• What you will do: Recast the listing as a Markdown table with columns "No." and "Text," starting at the line that contains "1456x819 pixels. How" and running through the end of the listing, with blank lines skipped. Leave the pictures out of the answer.

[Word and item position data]
******

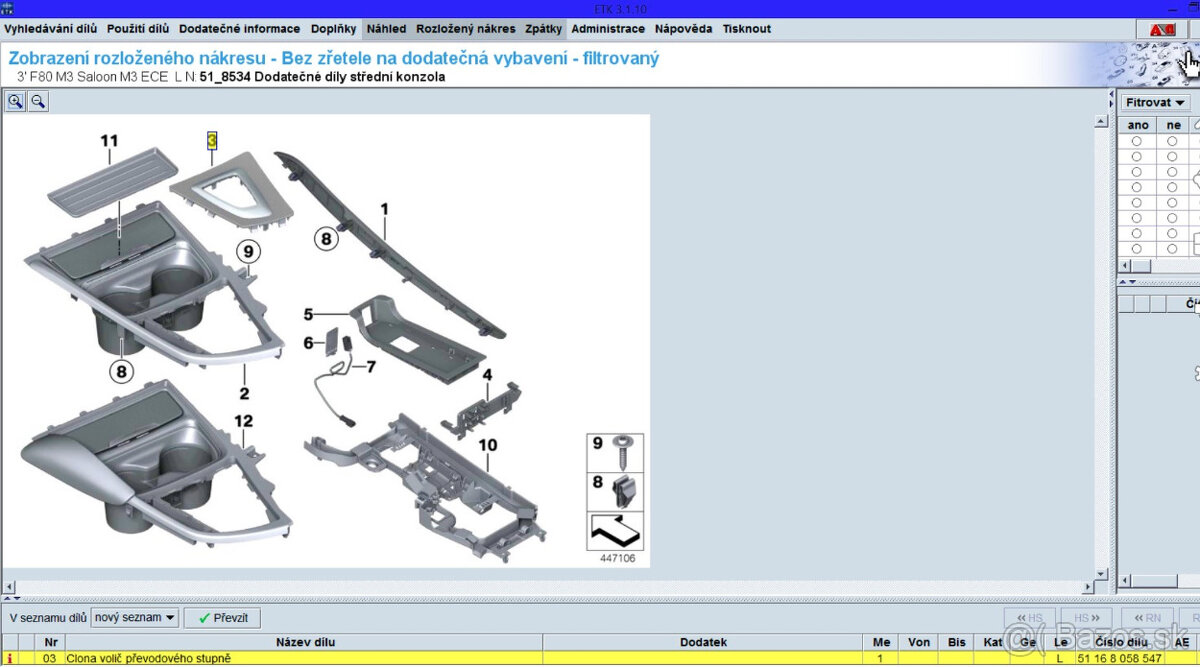The height and width of the screenshot is (667, 1200).
Task: Open the Fitrovat dropdown
Action: pos(1155,102)
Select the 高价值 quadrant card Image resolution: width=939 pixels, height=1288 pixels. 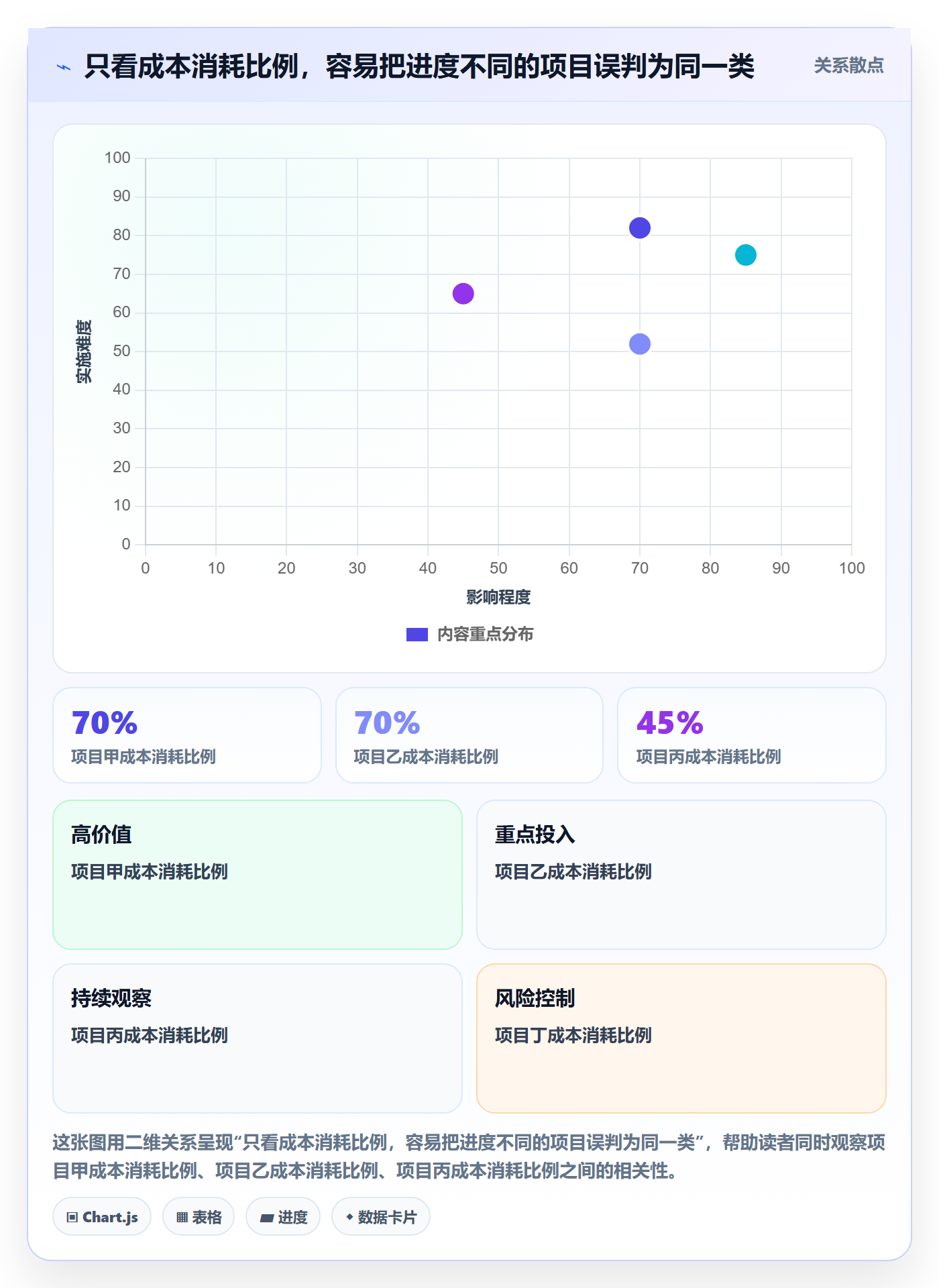[x=258, y=875]
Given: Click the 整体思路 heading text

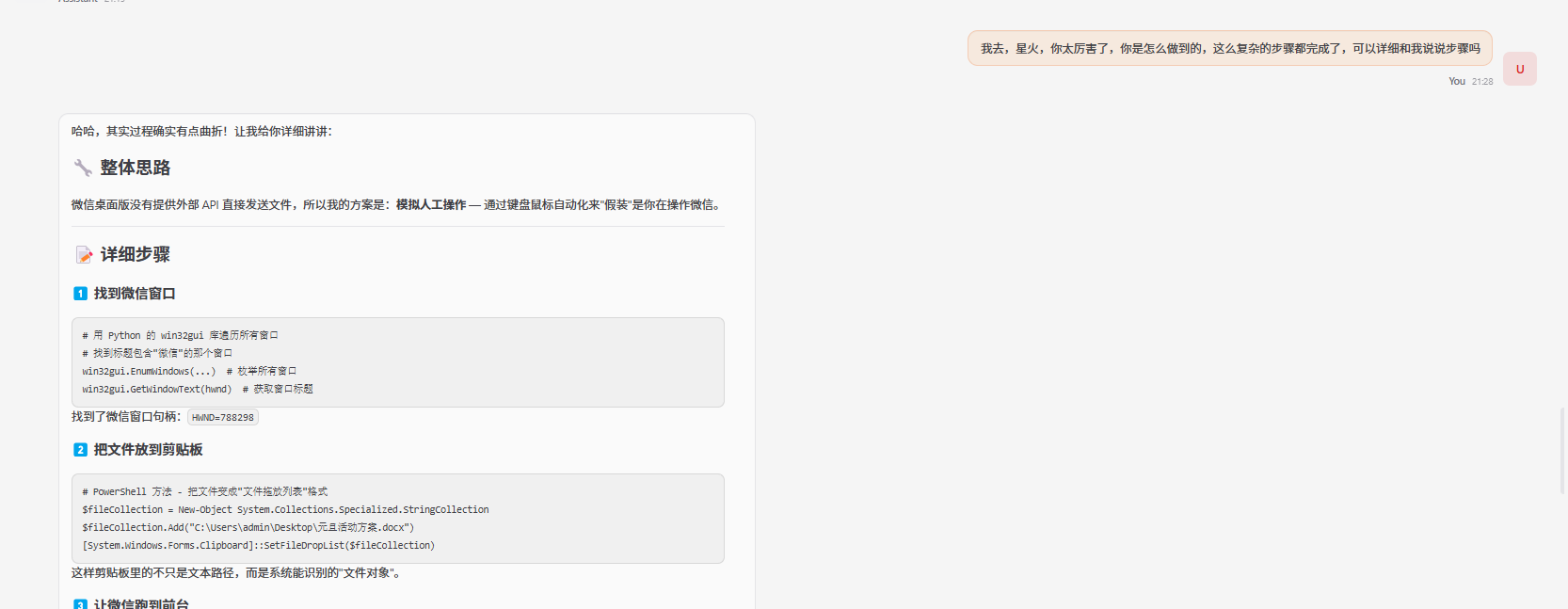Looking at the screenshot, I should coord(136,168).
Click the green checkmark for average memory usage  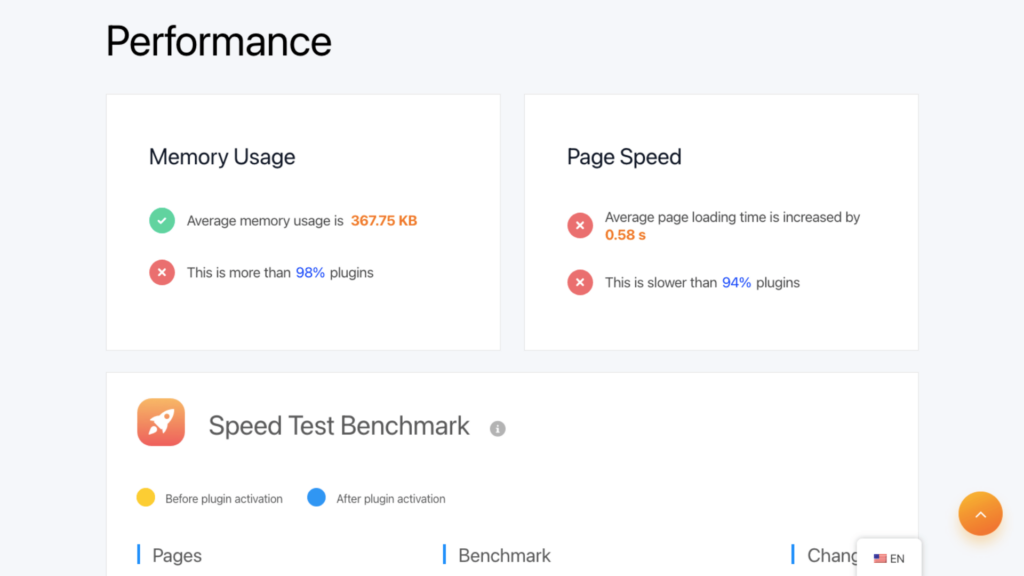(x=162, y=220)
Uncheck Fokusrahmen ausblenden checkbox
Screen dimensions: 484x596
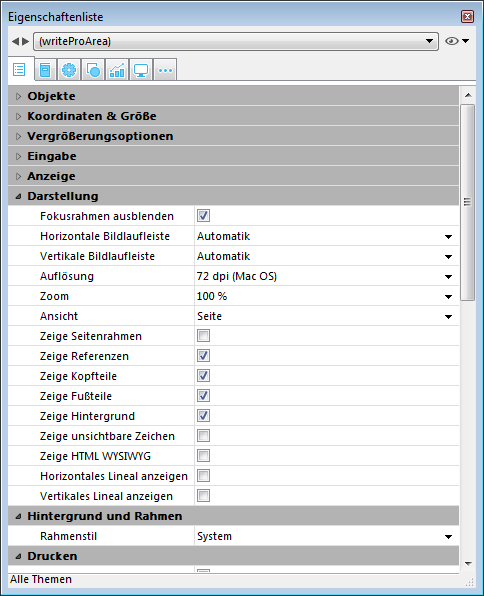coord(203,216)

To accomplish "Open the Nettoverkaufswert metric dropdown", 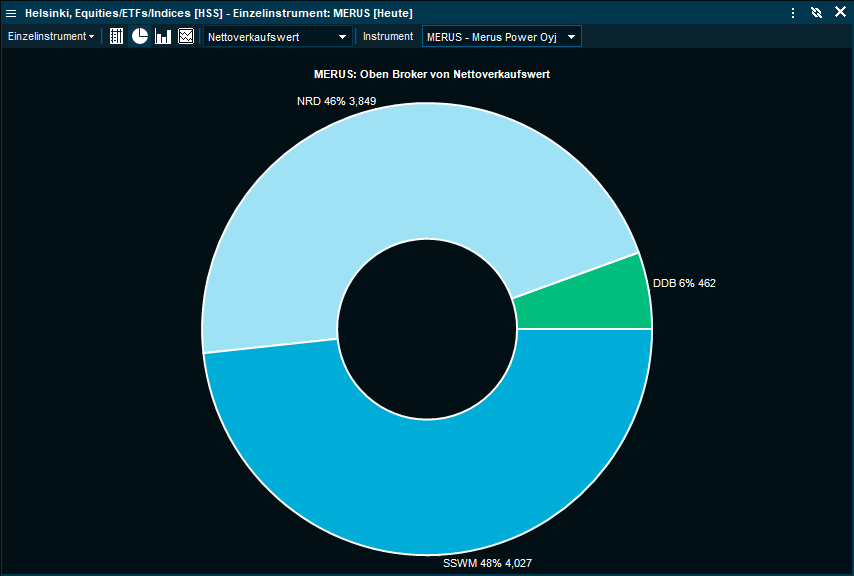I will point(278,37).
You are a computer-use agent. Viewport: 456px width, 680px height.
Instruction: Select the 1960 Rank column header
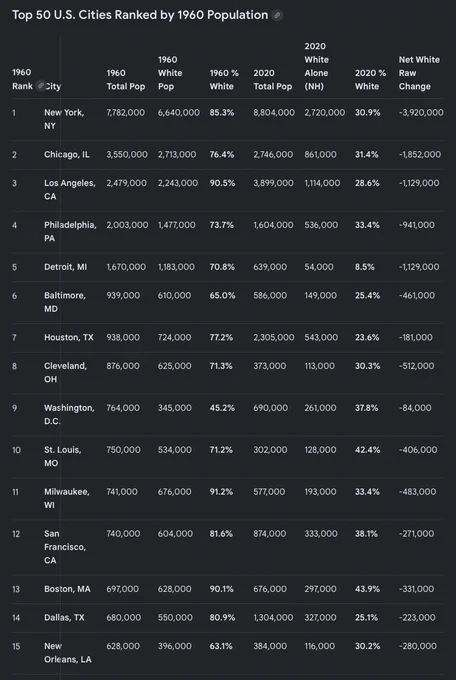pos(22,79)
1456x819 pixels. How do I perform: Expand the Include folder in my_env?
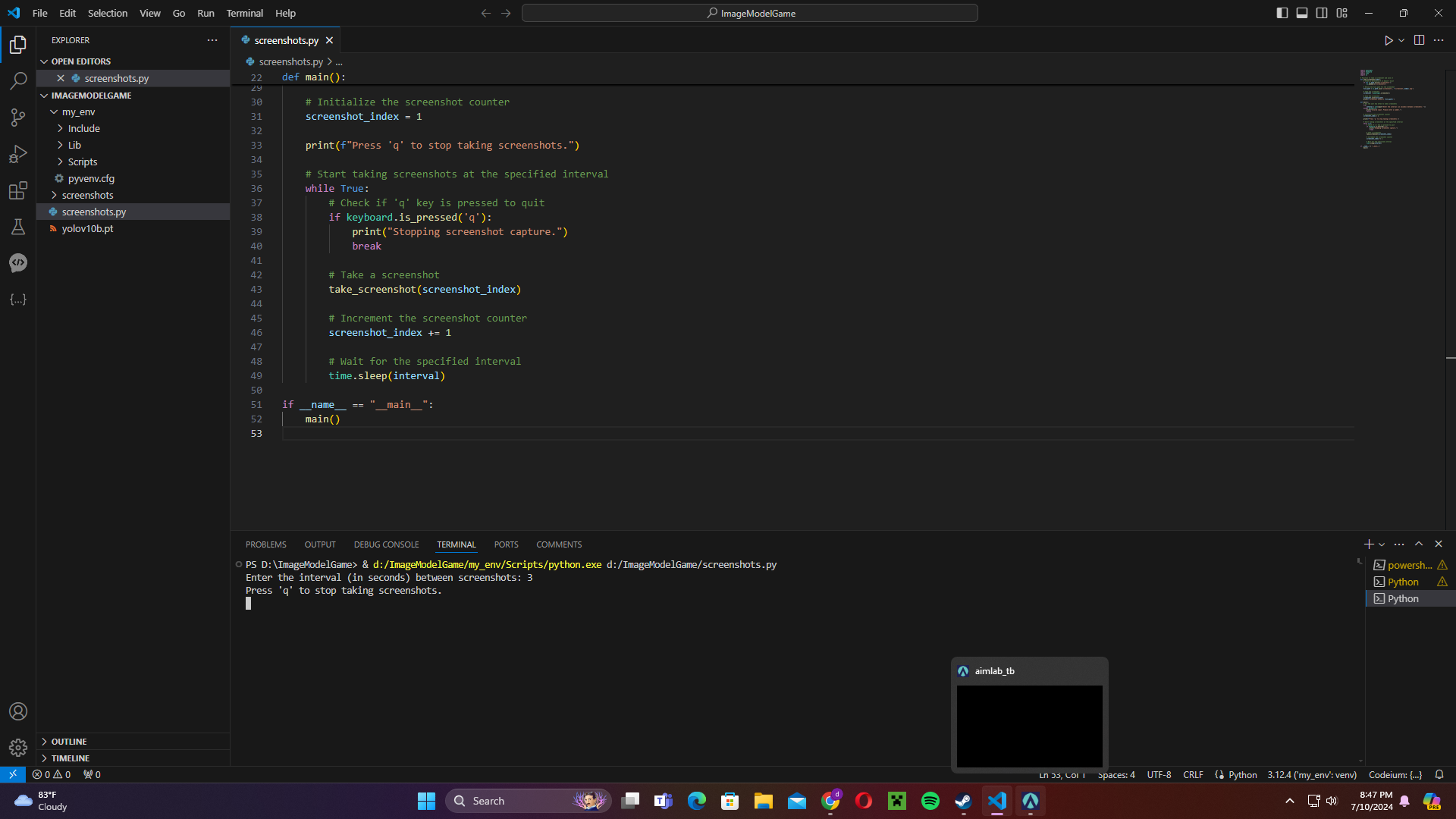(x=83, y=128)
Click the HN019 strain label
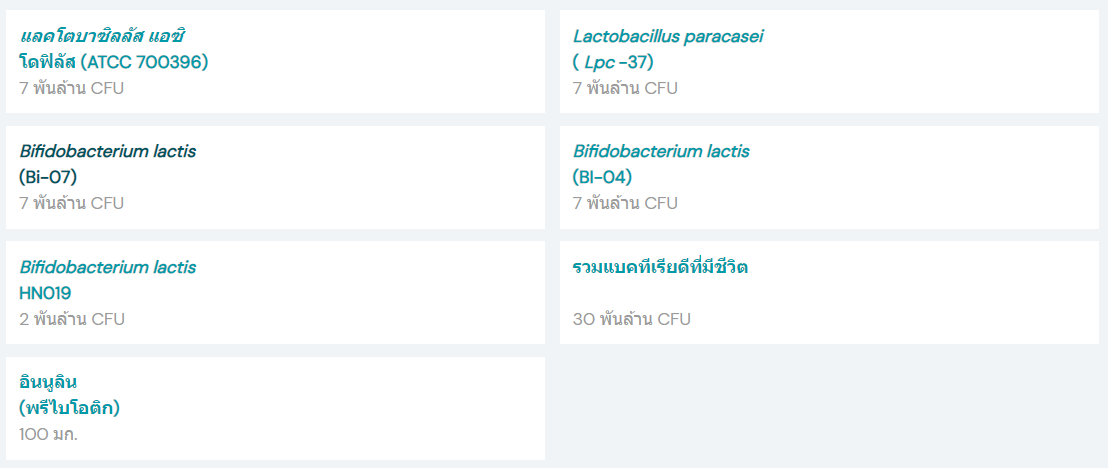 tap(45, 293)
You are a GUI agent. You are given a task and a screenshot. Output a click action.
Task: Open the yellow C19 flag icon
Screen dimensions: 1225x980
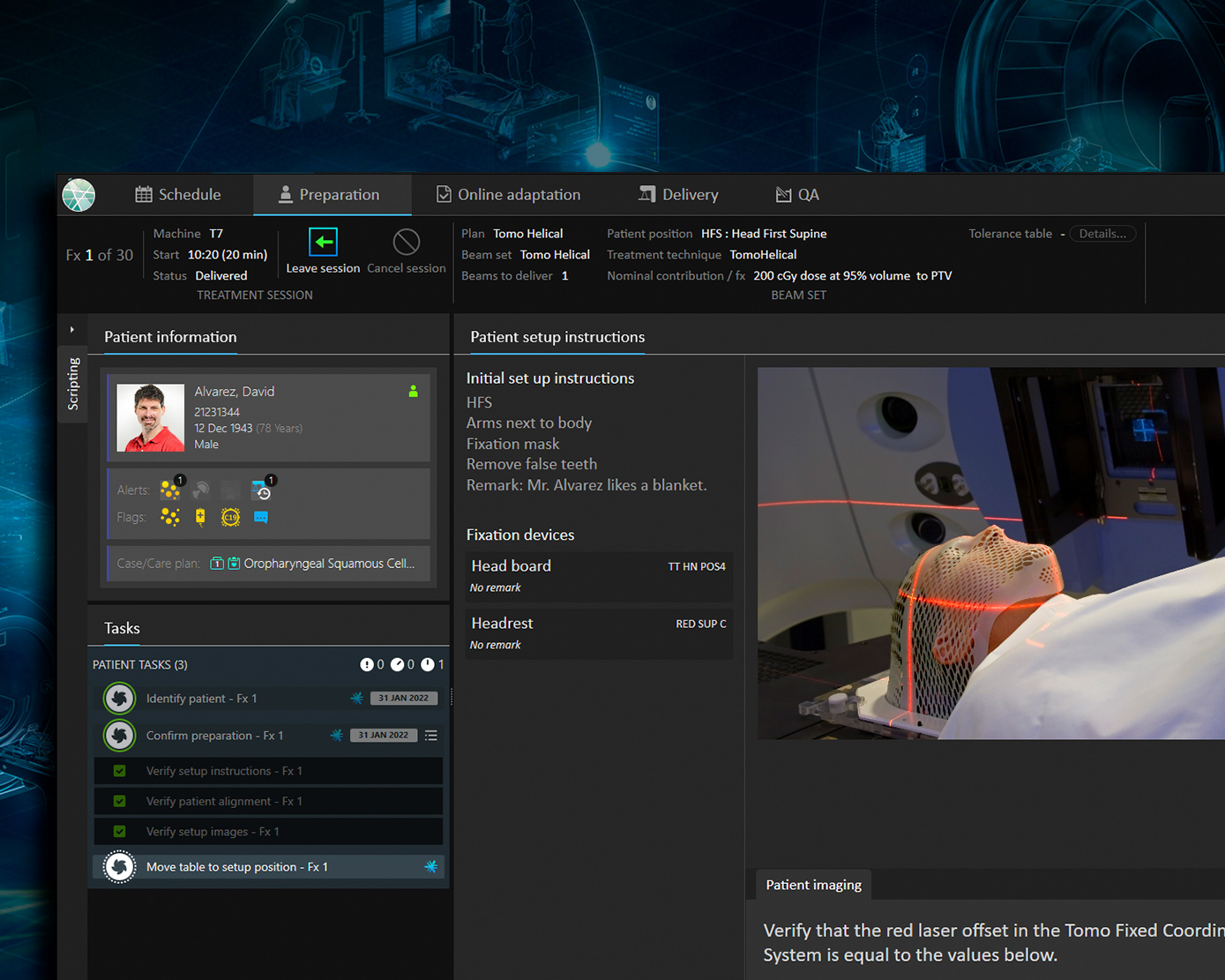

******

• Solution:
| No. | Text |
|---|---|
| 1 | 1456x819 pixels. How do I perform: Expand the Include folder in my_env? |
| 2 | (x=83, y=128) |
| 3 | Click the HN019 strain label |
| 4 |  tap(45, 293) |
| 5 | You are a GUI agent. You are given a task and a screenshot. Output a click action. |
| 6 | Task: Open the yellow C19 flag icon |
| 7 | Screen dimensions: 1225x980 |